Je pense qu'en Corée, les gens s'épanouissent en vivant des expériences réalistes dans des environnements numériques, tout en allant au cinéma en s’y rendant physiquement.

Ils sont à la recherche de ce que la technologie de pointe a à leur offrir.


En tant qu'artiste, je veux me mettre au défi de créer un contenu qui utilise les nouveaux médias, comme les outils pour réaliser ma vision, c’est-à-dire l'IA et le métavers dans le contexte du cinéma. Ce contenu peut ensuite être apprécié dans un environnement domestique, mais aussi en ligne ou dans un cinéma/théâtre. Je souhaite créer du contenu motivé par l'utilisation de technologies innovantes et le rendre disponible en ligne ou dans un environnement physique.




BIO


Elly Cho

Chorégraphe & Réalisatrice





Elly Cho a exposé dans le monde entier et a reçu de nombreux prix. Son art explore l'intersection entre la nature, l'environnement et le comportement humain, à travers divers médias, notamment des techniques multi-médium, la vidéo et l'art de la performance.


L'approche artistique d'Elly Cho s'inspire largement de la relation entre la nature, l'environnement et la perception de la nature par le spectateur en fonction de son histoire personnelle.


Elle aborde le sujet des paysages culturels sous une forme narrative, et ces récits sont souvent liés à ses propres expériences et souvenirs. Dans son travail vidéo, elle utilise des paysages familiers qui incitent les spectateurs à s'engager dans une réponse onirique.
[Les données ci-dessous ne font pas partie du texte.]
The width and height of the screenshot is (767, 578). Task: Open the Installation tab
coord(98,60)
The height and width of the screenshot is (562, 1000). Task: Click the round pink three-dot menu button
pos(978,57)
Les courts-métrages et les installations de Cho ont reçu de nombreux prix internationaux, notamment le "Sunny Art Prize" à Londres, une "Luciole d'Or" au "Cannes World Film Festival - Remember the Future", dans la catégorie Best Experimental Film (édition d'octobre 2022), ainsi qu'à "Berlin Shorts". Cho a également été récompensée dans les catégories Best Silent Film, Best Dance Choreography Film et Best Experimental Film au "New York International Film Awards" et au "Washington DC Cinema Festival". Son travail a été projeté dans des festivals de cinéma tels que le "Times Square Midnight Moment" à New York. Cho a reçu le prix d'excellence au "Beyond the Curve International Film Festival" à Paris ainsi que le prix de la meilleure réalisatrice au "Asia Film Art International Film Festival" à Hong Kong, puis le prix Myers Community Art Project de l'Université de Columbia à New York, et s’est vu attribuer une résidence dans le cadre du programme de résidence d'artistes du 3-D Sculpture Park en Suisse, la résidence de la fondation AHL à New York.


Ses œuvres figurent dans d'importantes collections telles que le musée municipal de Séoul et le musée cantonal des beaux-arts du Valais en Suisse, ainsi que dans des expositions telles que "Nature's Tempo" aux services culturels coréens de New York et "Going Green" en collaboration avec Queens Art Express à New York. Elle est passionnée par l'art de la performance, et ses projets incluent "Sounds of Fragment: Ecological Dreams" au Nam June Park Art Center et au Seoul Innovation Park.


Née et éduquée en Corée, Cho a également étudié en Suisse et elle est titulaire d'un BA et d'un MFA de la Slade School of Fine Art de Londres et d'un MA en éducation artistique de l'Université de Columbia. Après avoir obtenu son MFA, elle a enseigné les arts visuels ainsi que leurs aspects théoriques dans des universités coréennes.